46-15 Relative Reproductive Success of Reintroduced Hood River Spring Chinook

Maureen A. Hess , Fish Science, Columbia River Inter-Tribal Fish Commission, Hagerman, ID
Peter Galbreath , Fish Science Department, Columbia River Inter-Tribal Fish Commission, Portland, OR
Robert Reagan , Oregon Department of Fish and Wildlife, The Dalles, OR
Chris Brun , Confederated Tribes of the Warm Springs, Parkdale, OR
Shawn R. Narum , Fish Science, Columbia River Inter-Tribal Fish Commission, Hagerman, ID
Supplementing declining salmonid populations with hatchery-reared individuals is an important fishery management tool used to increase abundance for conservation and/or harvest objectives.  Integrating locally-derived natural origin individuals into supplementation broodstock can help offset negative effects on fitness such as inbreeding and domestication selection.  However, when entire populations have been extirpated from historically occupied areas, no indigenous stock remains to initiate a re-introduction program, necessitating use of an out-of-basin stock.  We examine how a reintroduced stock in the Hood River, Oregon, may be adapting to its new environment, as reflected by differences in reproductive success between hatchery and natural origin individuals.  Spring-run (stream-type) Chinook salmon were deemed extirpated from the Hood River basin following seven consecutive years (1965-1971) of essentially zero escapement to the fish ladder at Powerdale Dam.  A re-introduction program was initiated in 1986 with annual releases of juveniles from Carson NFH, then beginning in 1993 with releases from the adjacent Deschutes River stock.  To create a localized Hood River stock, an increasing proportion of in-basin adult returns have been incorporated into the hatchery broodstock.
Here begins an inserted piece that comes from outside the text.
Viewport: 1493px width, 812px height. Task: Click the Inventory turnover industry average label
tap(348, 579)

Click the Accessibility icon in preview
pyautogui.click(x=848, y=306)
Here we report results, involving genotyping of ~7,700 individuals across 18 years (1992-2009) using 15 microsatellite loci, followed by parentage analysis for hatchery and natural origin individuals spawning above Powerdale Dam (brood years 1992-2004).  Our results showed that fish returning to the Hood River during this period were mixtures of the reintroduced stream-type genetic lineage as well as an unexpected proportion of stray fish from the Lower Columbia lineage.  The stream-type and Lower Columbia lineages are evolutionarily distinct in the Columbia River Basin, and their sympatry in the Hood River affords a rare opportunity to study their relative reproductive success, in addition to comparisons between the hatchery and natural origin fish derived from the Carson then Deschutes supplementation stocks.